▶ What you need to do:
Pull every line with "checkbox" from the entries below.

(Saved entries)
+-------+
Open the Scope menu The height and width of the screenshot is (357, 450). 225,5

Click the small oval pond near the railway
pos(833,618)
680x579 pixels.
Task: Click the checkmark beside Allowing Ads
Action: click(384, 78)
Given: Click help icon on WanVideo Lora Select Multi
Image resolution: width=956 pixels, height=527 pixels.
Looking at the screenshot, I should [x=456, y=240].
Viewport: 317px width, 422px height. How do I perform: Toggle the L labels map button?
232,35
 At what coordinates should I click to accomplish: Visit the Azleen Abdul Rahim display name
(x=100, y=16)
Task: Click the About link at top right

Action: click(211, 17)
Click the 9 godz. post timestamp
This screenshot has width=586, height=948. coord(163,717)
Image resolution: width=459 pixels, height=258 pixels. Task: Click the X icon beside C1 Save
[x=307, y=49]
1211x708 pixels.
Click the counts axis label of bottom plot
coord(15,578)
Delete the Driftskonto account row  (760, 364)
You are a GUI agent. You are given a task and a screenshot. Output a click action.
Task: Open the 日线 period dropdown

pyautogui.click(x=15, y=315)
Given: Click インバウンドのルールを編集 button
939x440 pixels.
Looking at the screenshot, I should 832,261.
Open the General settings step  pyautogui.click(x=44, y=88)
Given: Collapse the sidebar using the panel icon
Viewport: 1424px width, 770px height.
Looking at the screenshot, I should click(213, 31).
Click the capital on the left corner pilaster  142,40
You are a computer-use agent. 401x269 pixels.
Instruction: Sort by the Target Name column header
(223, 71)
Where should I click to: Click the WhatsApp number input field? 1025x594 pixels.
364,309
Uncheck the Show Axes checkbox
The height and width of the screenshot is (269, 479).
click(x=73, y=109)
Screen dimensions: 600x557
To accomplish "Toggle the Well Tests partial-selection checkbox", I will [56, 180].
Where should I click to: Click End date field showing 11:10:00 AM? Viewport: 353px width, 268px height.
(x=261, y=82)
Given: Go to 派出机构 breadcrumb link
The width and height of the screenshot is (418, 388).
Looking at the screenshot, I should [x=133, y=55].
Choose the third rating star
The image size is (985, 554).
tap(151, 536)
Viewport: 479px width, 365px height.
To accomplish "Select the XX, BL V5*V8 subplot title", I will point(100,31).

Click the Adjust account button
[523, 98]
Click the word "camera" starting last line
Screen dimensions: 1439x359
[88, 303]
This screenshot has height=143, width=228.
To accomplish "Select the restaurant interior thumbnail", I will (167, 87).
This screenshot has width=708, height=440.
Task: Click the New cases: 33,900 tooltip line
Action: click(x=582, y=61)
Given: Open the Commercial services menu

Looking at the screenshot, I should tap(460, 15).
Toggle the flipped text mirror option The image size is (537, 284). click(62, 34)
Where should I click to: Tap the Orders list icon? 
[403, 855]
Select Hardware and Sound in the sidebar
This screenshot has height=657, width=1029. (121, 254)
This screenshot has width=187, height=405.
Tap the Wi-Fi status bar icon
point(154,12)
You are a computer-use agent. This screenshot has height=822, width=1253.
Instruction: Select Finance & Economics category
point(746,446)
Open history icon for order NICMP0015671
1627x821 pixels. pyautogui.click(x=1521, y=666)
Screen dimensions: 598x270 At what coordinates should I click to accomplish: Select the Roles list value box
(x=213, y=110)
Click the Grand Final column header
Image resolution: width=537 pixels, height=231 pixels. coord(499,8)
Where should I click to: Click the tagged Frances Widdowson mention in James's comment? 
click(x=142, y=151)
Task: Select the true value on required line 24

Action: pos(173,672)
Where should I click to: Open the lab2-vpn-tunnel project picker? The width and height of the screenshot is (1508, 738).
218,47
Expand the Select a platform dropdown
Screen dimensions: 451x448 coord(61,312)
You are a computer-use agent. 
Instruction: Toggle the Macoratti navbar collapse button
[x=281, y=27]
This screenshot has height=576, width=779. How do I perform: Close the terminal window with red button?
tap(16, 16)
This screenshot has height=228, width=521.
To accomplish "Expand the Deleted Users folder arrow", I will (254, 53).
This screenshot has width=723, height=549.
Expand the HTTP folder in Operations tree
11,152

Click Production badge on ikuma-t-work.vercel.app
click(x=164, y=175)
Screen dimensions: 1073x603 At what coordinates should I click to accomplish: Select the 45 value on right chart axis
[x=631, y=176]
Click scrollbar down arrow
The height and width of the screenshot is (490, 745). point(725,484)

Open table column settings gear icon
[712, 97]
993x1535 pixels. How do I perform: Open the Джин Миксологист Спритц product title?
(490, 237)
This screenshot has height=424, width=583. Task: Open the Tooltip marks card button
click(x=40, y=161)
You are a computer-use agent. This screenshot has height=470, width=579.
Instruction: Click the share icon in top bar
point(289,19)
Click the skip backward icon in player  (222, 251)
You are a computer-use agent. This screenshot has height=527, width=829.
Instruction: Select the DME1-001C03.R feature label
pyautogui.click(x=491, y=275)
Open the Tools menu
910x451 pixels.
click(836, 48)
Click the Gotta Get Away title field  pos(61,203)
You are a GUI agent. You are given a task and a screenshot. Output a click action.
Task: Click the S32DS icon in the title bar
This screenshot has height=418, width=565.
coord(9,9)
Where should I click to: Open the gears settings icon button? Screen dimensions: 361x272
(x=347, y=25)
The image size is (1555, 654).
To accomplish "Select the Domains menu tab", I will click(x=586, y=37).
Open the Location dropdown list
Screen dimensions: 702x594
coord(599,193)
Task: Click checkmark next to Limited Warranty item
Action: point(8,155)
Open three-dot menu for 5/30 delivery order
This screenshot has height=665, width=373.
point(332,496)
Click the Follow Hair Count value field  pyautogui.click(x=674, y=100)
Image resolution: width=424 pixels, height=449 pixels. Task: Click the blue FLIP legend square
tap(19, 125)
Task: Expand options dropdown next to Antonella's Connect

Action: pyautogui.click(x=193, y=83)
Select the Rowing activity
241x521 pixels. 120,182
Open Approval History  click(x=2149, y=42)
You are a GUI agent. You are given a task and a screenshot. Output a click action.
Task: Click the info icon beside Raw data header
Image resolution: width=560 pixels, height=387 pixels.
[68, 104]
+-------+
▶ Answer to this task:
Uncheck the Show Axes checkbox
To accomplish "Toggle the Well Tests partial-selection checkbox", I will [56, 180].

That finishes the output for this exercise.